Work item >>
Retype each entry verbatim. Do not include the images.

Source data:
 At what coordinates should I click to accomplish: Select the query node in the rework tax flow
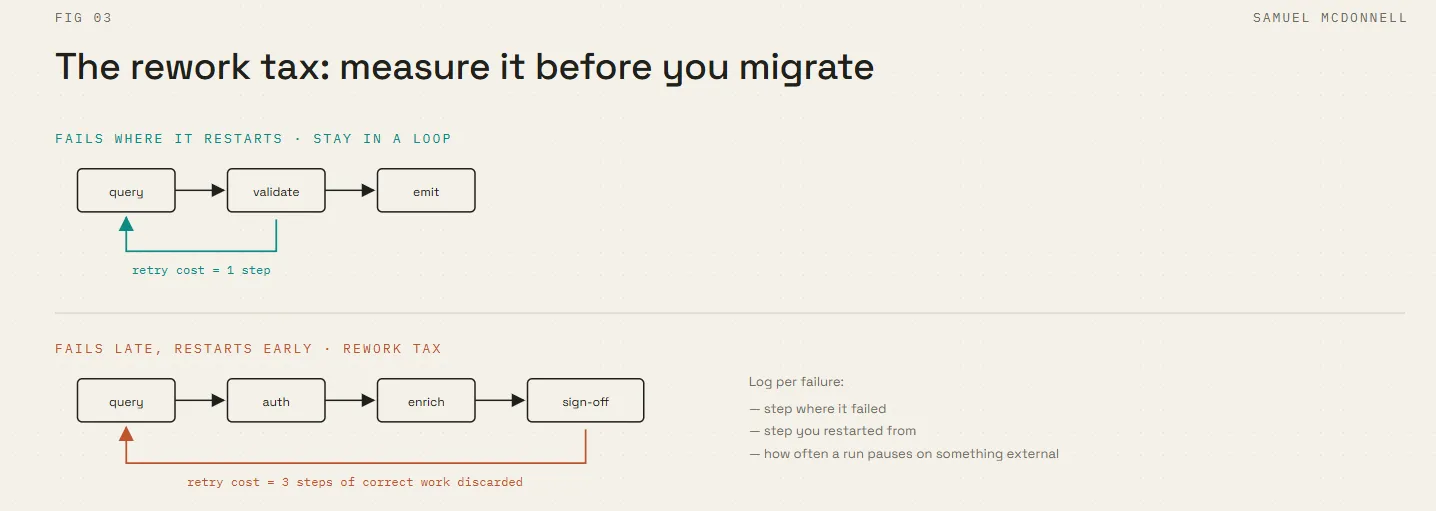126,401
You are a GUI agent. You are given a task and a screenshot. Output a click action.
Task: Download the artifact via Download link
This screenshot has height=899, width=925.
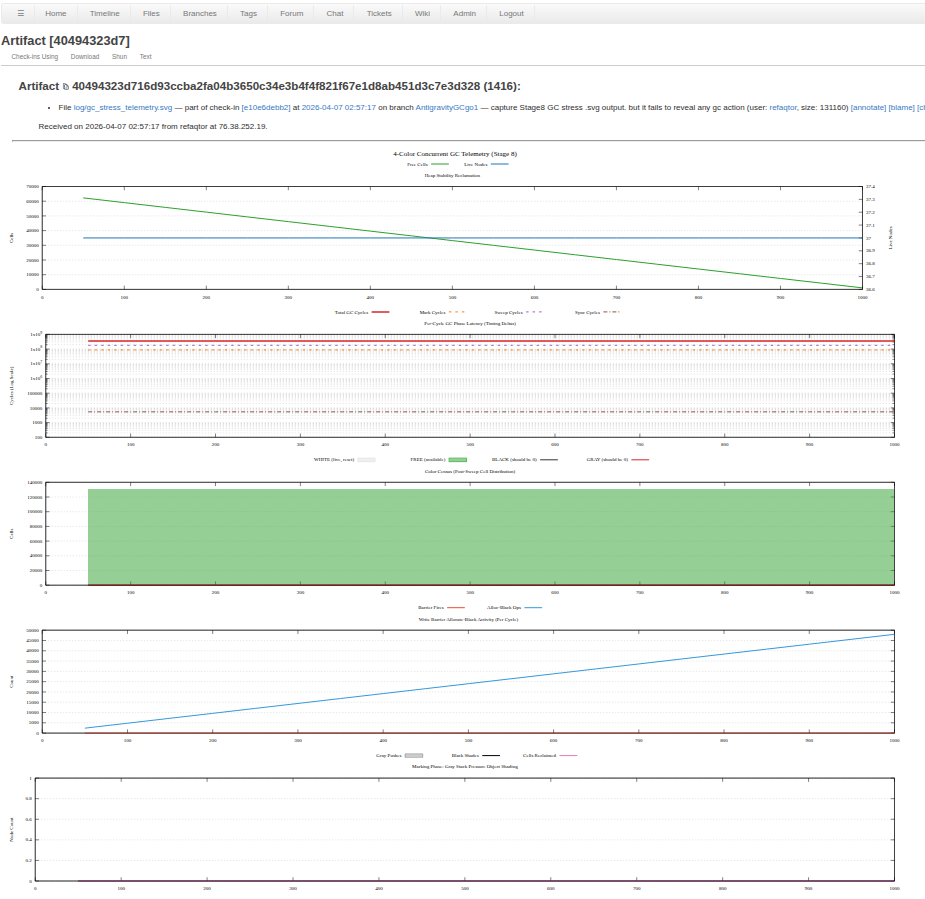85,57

Response for this exercise >>
 At what coordinates should I click to accomplish: Select the query node in the rework tax flow
126,401
You are a GUI agent. You are given a task and a screenshot. Output a click action.
Task: Download the artifact via Download link
This screenshot has height=899, width=925.
85,57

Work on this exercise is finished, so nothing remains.